Analysis of plasma insulin oscillations. A: Representative time courses of plasma insulin levels from a Cx36^+/+ mouse (trace iii in Fig. 2A) together with pulse analysis, which is offset for clarity. B: Representative time courses of plasma insulin levels from a Cx36^−/− mouse (trace iii in Fig. 2B) together with pulse analysis, as in A. C: Mean time interval between consecutive pulses for Cx36^+/+ and Cx36^−/− mice, 0 (T0) or 40 min (T40) after glucose infusion. n = 5 and 10 Cx36^+/+ mice and 5 and 8 Cx36^−/− mice in the T0 and T40 groups, respectively. D: Pulse regularity, defined by the SD of pulse interval in each time course for Cx36^+/+ and Cx36^−/− mice, as in C. E: Mean pulse area for Cx36^+/+ and Cx36^−/− mice, as in C. F: Mean pulse amplitude above basal levels for Cx36^+/+ and Cx36^−/− mice, as in C. *, significant difference (P ≤ 0.05, Student t test) comparing each measurement in Cx36^+/+ and Cx36^−/− mice.

FIG. 4.

First-phase insulin secretion in vivo and ex vivo. A: Mean time course of plasma insulin levels from Cx36^+/+ (■) and Cx36^−/− mice (◇) before and immediately after glucose infusion, as well as between 45 and 55 min after glucose infusion. Sampling rate is one per minute. n = 5 littermate mice in each group. B: Mean time course of insulin secretion levels from isolated Cx36^+/+ and Cx36^−/− islets (per 100 IEQ) after elevated glucose levels.
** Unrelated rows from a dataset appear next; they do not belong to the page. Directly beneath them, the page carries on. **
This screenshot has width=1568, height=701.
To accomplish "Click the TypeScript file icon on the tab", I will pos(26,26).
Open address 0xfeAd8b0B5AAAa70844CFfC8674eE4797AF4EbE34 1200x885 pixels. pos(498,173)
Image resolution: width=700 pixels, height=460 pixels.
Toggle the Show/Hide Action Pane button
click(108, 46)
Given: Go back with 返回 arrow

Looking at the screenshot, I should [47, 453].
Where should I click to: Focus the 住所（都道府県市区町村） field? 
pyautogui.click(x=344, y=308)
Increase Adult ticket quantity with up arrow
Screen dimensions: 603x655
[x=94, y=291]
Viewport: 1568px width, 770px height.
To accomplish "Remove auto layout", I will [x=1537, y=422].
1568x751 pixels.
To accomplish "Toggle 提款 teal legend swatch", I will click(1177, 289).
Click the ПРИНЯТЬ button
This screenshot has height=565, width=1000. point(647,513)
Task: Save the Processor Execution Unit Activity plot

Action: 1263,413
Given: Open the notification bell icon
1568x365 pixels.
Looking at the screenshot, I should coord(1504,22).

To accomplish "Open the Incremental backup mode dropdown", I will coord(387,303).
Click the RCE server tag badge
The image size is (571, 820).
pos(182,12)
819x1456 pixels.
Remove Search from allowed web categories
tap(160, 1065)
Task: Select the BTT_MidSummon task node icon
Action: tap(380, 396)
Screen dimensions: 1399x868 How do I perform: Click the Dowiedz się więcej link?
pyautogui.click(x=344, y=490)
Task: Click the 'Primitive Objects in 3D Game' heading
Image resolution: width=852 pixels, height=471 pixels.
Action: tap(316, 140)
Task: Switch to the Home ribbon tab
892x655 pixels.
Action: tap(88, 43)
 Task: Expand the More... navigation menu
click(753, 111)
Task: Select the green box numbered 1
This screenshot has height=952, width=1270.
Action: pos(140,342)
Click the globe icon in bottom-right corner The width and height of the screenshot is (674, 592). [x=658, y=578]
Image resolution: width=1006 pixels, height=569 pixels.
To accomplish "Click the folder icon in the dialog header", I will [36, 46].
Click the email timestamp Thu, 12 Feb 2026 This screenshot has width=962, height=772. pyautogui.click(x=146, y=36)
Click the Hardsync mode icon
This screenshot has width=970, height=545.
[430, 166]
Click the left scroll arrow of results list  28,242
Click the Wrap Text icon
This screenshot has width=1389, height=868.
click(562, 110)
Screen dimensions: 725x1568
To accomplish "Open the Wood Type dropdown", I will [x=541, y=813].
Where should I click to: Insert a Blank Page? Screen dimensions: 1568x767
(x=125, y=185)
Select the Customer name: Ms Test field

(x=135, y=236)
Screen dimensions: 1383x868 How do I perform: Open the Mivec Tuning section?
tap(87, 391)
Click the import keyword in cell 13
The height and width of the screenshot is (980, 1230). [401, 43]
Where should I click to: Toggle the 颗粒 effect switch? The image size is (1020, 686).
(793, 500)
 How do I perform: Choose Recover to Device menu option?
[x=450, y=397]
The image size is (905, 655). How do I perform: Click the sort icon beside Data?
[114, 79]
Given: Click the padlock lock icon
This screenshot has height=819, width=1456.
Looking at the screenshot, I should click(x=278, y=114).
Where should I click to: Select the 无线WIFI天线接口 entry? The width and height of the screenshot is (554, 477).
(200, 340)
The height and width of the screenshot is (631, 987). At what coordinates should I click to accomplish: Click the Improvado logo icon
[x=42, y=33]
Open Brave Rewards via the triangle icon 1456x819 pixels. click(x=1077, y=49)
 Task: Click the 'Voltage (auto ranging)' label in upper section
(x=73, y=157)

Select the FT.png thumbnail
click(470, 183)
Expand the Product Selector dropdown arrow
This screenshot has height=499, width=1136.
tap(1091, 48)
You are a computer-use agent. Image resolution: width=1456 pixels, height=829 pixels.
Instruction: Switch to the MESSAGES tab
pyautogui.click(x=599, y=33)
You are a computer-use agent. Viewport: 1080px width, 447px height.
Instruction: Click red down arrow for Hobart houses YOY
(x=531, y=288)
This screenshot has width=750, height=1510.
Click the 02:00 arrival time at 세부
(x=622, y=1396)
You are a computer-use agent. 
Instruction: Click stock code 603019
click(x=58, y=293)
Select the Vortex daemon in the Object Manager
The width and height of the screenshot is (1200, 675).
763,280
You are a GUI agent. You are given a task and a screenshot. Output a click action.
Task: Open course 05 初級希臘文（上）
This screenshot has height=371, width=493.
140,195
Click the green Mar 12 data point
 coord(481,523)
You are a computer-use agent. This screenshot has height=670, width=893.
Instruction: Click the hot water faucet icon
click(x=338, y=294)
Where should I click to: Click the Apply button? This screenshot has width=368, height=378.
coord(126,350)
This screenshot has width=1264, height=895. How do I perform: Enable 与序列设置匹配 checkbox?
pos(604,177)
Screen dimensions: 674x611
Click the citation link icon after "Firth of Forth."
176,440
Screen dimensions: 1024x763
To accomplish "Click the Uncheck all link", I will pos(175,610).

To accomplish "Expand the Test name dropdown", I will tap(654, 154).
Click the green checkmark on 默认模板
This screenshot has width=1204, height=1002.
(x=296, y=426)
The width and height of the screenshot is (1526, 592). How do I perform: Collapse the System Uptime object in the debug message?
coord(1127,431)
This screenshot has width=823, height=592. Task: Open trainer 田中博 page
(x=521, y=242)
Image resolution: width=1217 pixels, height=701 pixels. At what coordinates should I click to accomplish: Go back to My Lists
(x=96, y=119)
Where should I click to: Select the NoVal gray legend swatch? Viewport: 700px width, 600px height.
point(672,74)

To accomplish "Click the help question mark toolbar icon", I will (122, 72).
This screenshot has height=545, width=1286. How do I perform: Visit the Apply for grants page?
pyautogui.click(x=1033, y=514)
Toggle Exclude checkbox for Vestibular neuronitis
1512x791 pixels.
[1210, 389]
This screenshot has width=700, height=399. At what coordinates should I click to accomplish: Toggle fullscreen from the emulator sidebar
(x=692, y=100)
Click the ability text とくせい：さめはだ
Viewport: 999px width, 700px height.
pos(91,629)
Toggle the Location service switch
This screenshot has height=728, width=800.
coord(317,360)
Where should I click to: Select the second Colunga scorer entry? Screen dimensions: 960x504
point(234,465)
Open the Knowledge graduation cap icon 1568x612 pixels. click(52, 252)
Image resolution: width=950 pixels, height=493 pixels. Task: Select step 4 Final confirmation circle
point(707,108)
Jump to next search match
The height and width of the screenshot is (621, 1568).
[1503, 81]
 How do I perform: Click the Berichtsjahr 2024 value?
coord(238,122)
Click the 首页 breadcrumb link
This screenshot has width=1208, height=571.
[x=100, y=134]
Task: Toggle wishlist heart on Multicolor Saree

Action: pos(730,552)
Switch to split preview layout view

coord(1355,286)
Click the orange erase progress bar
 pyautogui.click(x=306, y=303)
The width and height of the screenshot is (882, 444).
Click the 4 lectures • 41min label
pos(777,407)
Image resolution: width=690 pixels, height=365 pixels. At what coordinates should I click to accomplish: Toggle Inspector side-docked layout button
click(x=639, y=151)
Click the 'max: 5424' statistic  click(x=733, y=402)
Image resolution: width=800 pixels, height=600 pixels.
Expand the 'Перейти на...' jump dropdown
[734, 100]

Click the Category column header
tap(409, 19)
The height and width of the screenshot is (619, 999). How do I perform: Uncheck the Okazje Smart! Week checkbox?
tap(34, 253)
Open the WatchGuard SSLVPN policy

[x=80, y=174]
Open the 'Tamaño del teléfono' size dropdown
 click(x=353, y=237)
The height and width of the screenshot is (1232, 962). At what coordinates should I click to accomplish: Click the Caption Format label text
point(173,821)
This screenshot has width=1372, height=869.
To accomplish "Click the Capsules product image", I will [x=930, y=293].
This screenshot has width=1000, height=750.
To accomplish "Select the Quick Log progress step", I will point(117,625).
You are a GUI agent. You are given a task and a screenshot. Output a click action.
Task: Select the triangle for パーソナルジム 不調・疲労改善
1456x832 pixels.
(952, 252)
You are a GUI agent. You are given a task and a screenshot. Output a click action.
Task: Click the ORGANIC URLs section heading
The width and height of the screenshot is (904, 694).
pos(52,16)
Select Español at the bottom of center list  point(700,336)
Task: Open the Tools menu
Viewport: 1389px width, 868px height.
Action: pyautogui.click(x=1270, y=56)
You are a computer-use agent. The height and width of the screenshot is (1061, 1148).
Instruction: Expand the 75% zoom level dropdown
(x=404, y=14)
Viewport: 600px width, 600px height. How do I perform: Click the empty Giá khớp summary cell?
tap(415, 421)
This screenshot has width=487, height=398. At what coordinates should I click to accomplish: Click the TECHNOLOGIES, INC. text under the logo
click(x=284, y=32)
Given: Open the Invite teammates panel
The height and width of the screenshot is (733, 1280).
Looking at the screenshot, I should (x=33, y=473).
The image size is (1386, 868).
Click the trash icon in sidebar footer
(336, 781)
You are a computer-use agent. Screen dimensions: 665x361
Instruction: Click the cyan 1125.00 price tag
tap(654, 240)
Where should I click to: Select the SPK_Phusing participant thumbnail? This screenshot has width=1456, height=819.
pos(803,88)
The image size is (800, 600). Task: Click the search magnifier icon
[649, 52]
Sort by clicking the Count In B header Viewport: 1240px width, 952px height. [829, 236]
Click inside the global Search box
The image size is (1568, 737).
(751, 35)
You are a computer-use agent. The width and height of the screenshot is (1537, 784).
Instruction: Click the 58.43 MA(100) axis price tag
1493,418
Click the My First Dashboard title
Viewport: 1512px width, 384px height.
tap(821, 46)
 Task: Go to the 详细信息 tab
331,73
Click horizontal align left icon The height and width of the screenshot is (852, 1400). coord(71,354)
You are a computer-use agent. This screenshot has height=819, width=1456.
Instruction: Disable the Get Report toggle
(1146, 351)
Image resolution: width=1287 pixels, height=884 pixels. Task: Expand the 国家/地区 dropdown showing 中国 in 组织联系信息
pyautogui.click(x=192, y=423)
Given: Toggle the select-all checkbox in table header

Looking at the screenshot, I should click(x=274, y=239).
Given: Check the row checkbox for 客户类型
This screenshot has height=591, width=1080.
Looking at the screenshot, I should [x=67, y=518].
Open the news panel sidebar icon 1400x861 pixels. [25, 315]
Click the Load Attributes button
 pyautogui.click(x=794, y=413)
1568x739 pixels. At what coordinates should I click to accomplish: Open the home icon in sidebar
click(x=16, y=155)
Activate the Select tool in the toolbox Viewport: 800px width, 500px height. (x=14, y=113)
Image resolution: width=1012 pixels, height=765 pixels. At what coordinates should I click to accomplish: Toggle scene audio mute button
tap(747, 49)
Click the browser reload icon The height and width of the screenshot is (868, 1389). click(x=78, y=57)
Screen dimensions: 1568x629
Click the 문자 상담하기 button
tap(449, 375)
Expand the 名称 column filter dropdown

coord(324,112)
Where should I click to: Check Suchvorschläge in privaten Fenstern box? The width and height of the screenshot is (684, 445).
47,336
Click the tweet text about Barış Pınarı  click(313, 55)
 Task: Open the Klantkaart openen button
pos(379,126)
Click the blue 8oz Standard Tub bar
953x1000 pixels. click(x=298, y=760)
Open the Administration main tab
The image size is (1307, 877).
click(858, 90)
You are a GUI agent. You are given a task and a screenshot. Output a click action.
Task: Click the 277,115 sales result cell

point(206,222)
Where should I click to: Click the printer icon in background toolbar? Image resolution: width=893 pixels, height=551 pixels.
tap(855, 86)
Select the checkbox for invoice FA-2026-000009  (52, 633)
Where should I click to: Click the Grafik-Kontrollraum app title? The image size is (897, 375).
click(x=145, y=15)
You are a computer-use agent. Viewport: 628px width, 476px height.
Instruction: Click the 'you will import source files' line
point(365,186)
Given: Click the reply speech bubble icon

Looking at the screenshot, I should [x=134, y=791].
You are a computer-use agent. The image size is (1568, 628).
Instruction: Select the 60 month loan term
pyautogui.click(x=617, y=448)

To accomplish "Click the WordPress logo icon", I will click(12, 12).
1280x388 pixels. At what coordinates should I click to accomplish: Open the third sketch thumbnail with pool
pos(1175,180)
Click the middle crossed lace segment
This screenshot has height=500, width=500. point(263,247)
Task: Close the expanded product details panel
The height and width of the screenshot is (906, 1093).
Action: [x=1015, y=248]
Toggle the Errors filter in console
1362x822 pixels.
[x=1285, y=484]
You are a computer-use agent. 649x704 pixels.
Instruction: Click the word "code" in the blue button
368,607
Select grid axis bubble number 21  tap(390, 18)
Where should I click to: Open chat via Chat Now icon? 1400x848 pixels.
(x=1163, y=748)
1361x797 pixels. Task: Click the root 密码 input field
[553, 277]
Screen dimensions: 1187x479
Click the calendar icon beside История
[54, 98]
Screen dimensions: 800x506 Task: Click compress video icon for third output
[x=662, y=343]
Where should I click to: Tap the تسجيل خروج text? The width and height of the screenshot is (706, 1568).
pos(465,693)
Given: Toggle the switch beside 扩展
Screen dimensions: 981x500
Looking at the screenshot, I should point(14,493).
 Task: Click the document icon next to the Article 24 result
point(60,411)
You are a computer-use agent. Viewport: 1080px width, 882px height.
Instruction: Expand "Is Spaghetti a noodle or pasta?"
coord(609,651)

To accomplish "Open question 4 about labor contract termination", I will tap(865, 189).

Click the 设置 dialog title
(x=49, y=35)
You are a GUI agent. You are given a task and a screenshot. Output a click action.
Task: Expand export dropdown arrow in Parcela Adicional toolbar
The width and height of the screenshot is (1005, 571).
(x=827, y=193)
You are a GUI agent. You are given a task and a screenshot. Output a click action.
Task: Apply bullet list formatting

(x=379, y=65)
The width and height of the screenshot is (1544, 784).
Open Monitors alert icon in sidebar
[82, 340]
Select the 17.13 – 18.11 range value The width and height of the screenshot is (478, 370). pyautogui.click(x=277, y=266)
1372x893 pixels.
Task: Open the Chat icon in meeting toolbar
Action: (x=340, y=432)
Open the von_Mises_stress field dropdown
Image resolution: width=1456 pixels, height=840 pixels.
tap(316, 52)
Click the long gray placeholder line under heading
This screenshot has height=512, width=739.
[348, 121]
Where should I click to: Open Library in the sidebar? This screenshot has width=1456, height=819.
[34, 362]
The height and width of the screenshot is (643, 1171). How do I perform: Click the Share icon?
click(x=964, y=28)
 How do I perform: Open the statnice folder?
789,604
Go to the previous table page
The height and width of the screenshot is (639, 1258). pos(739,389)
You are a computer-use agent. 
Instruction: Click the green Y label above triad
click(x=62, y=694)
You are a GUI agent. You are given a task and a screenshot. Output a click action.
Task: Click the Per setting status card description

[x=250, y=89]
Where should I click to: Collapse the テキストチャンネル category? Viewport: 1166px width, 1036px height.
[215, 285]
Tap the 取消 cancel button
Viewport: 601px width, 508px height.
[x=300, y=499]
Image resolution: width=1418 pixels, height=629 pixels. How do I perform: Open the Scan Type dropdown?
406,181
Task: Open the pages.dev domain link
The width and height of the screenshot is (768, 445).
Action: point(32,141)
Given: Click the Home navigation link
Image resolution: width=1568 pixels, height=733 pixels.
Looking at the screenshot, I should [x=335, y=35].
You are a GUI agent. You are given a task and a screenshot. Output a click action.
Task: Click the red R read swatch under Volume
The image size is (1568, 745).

Arrow indicates glucose step from 2.8 to 11.1 mM. Sampling rate is 0.5 per minute until t = 20, then 0.25 per minute thereafter. n = 6 sets of islets from individual mice in each group. *, significant reduction; †, significant elevation (P < 0.05, paired Student t test) in Cx36^−/− islets compared with Cx36^+/+ islets. C: Summary of mean plasma insulin levels prior to glucose infusion (basal), peak plasma insulin levels 1–3 min after glucose infusion (first phase), and mean plasma insulin levels 45–55 min after glucose infusion (second phase). D: Summary of mean insulin secretion levels during perifusion, prior to glucose elevation (basal), peak insulin secretion at 10 min after glucose elevation (first phase), and mean insulin secretion 40 min after glucose elevation (second phase). E: Mean time from first-phase peak of insulin secretion to first minimum of insulin secretion. F: Mean time-integrated insulin secretion from initial elevation at t = 5 min to first minimum of insulin secretion between t = 10 and 20 min. *, significant difference (P < 0.05, Student t test); NS, no significant difference (P > 0.1, Student t test), comparing each measurement in Cx36^+/+ and Cx36^−/− mice or islets.